Gonzo Gastronomy: How the Food Industry Has Made Bacon a Weapon of Mass Destruction
Continued from previous page
In Fast Food Nation, Eric Schlosser recounts the 1960s rise of Iowa Beef Packers, which revolutionized the beef industry. IBP came into being because it exploit heavily subsidized water, fuel, land and grain for cattle feed; a national transportation infrastructure; and anti-union laws.
IBP's innovation was to combine slaughterhouses with enormous cattle feedlots. In the slaughterhouses, IBP used Fordist production techniques to de-skill meat cutting, paid low wages and busted unions to drive prices down and rake in profits.
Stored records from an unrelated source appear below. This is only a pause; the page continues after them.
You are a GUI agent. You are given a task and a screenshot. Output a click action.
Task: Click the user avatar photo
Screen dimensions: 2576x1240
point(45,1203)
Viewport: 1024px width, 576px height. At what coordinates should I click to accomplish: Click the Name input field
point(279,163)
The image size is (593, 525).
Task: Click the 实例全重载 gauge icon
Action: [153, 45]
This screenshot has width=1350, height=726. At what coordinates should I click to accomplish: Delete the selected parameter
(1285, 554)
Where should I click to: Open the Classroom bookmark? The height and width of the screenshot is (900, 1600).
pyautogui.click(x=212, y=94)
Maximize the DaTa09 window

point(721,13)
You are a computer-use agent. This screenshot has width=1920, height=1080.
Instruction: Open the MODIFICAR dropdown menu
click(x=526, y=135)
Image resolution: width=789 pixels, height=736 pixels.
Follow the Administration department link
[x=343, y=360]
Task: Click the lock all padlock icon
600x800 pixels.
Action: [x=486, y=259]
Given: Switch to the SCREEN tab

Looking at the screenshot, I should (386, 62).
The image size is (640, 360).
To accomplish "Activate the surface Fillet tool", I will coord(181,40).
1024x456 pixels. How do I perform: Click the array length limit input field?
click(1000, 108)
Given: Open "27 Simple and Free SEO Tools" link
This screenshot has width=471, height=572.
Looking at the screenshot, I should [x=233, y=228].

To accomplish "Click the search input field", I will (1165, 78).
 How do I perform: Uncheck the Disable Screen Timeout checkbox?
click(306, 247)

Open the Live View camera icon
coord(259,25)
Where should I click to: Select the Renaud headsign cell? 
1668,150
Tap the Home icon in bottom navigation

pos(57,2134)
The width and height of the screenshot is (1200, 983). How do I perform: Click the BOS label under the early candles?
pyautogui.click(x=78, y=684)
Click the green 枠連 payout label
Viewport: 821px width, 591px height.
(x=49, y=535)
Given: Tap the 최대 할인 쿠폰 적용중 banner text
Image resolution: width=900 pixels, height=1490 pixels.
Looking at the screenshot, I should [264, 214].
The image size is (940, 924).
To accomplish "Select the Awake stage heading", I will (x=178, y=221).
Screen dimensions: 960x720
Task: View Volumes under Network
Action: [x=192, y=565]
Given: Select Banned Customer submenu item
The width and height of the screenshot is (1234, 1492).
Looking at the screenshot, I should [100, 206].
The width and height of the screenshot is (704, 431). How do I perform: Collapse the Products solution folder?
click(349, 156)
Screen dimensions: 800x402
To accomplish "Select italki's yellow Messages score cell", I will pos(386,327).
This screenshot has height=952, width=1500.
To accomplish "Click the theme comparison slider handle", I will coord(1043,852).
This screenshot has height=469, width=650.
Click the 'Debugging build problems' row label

Faced with the relentless low-cost competition from IBP, other meatpackers had to adapt or die. By 1971, notes Schlosser, the last Chicago stockyard shut down.
The poultry revolution begins earlier, in the 1940s, but government policies once again play a key role. During WW II, the U.S. government rationed beef and pork, prioritizing them for the troops. Americans on the home front were encouraged to eat chicken, which was freely available, while the government set a price of 30 cents per pound of chicken, " well above the cost of production ." The War Department also contracted to buy chicken for soldiers. All these actions spurred demand and supply.
Poultry producers like Tyson Foods, Holly Farms and Perdue Farms seize the opportunity to develop the model of vertical integration. An Associated Press report describes how "Tyson Foods embodied a new mode of agriculture that emerged in Southern states after World War II. Chicken companies were the first to absorb all the local pieces of a small-town economy and bring them under one corporate roof. Tyson owned the feed mill, the hatchery and the slaughterhouse. It paid farmers to grow its chicks, using its feed, at a price set by Tyson."
It is in the 1970s that Smithfield Foods revolutionizes hog production. "What we did in the pork industry is what Perdue and Tyson did in the poultry business," Joseph W. Luter III , chairman and chief executive of Smithfield, told the New York Times in 2000.
According to a Rolling Stone exposé, Smithfield "controls every stage of production, from the moment a hog is born until the day it passes through the slaughterhouse. [It] imposed a new kind of contract on farmers: The company would own the living hogs; the contractors would raise the pigs and be responsible for managing the hog shit and disposing of dead hogs. The system made it impossible for small hog farmers to survive -- those who could not handle thousands and thousands of pigs were driven out of business."
In the 1950s, there were 2.1 million hog farmers, with an average of 31 hogs each. As of 2007, there were 79,000 hog farmers left, averaging over 1,000 hogs each. A single Smithfield subsidiary in Utah holds a half-million hogs and produces more shit every day than all the residents of Manhattan.
Rolling Stone's stunning report describes the lakes of shit that surround pig factories as the color of Pepto Bismol because of the "interactions between the bacteria and blood and afterbirths and stillborn piglets and urine and excrement and chemicals and drugs."
Vegetarians who think they are unaffected by this toxic fecal frappe should think again: The sludge is often used to "fertilize" crops that end up on your table.
Beef, poultry and hog CAFOs could not exist without large-scale environmental devastation. Governments at every level exempt these operations from the laws and regulations covering air pollution, water pollution and solid-waste disposal. They are also largely free from proper bio-surveillance, that is, public monitoring to detect, observe and report on the outbreak of diseases.